Well, Whad'Ya Know? Hugely Successful Women Actually End Up Having MORE Babies

Highly educated women actually end up having larger families

Successful women families
Successful women families
(Image credit: Rex)

Highly educated women actually end up having larger families

It's long been thought that high-flying and high-achieving women have fewer children. They go to university (often studying several degrees), focus on career progression and therefore don't start having families until later in life. After all, how often is it rammed down our throats that we can't 'have it all'?

Well, a new study by the Economic Journal, suggests otherwise. That, in fact, highly educated women are having more babies than their less well-educated counterparts.

Economists Moshe Hazan and Hosny Zoabi found that fertility rates among college-educated women (in America, this is) have stayed the same over the last thirty years, but in women with advanced degrees, fertility rates have gone up by more than 50 percent.

But why?

One of the main factors is simply that successful women can afford to pay for help in bringing up their children.
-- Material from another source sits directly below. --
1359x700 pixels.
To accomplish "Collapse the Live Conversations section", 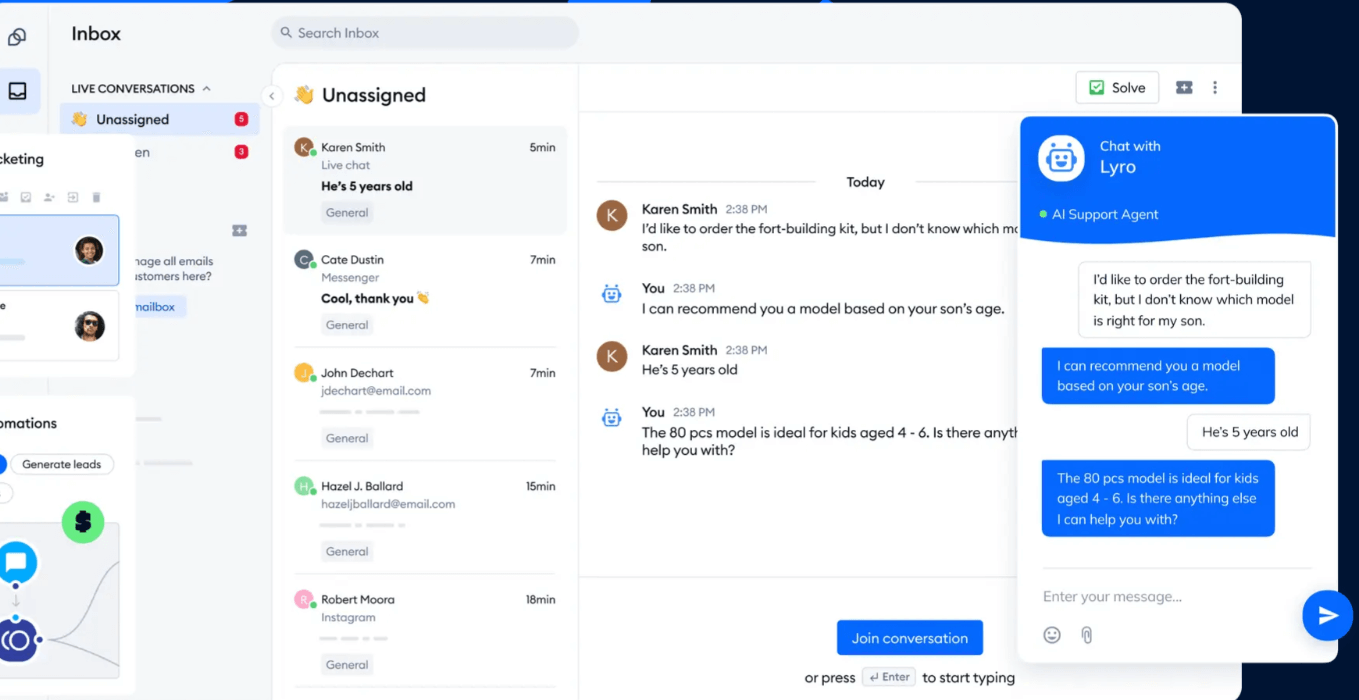I will tap(207, 89).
One of the study's authors, Hazan, explains: 'You have a nanny, people to pick up your laundry and suits, buy you food from the local store for you to cook for dinner, and you can leave all the mess to the housekeeper in the morning.'

But that can't be the only reason. Another possible factor is that the partners of highly educated women are more likely to be willing to share the responsibilities of raising a family; the idea of a male breadwinner isn't so fixed as perhaps it is with the partners of less-educated women.

A third possibility is that successful women have been reaping the rewards in advances in fertility technology, so they are able to safely start families later in life. This is something we're starting to see more - just look at the new Apple and Facebook employee fertility packages, in which they offer to freeze their staffs' eggs.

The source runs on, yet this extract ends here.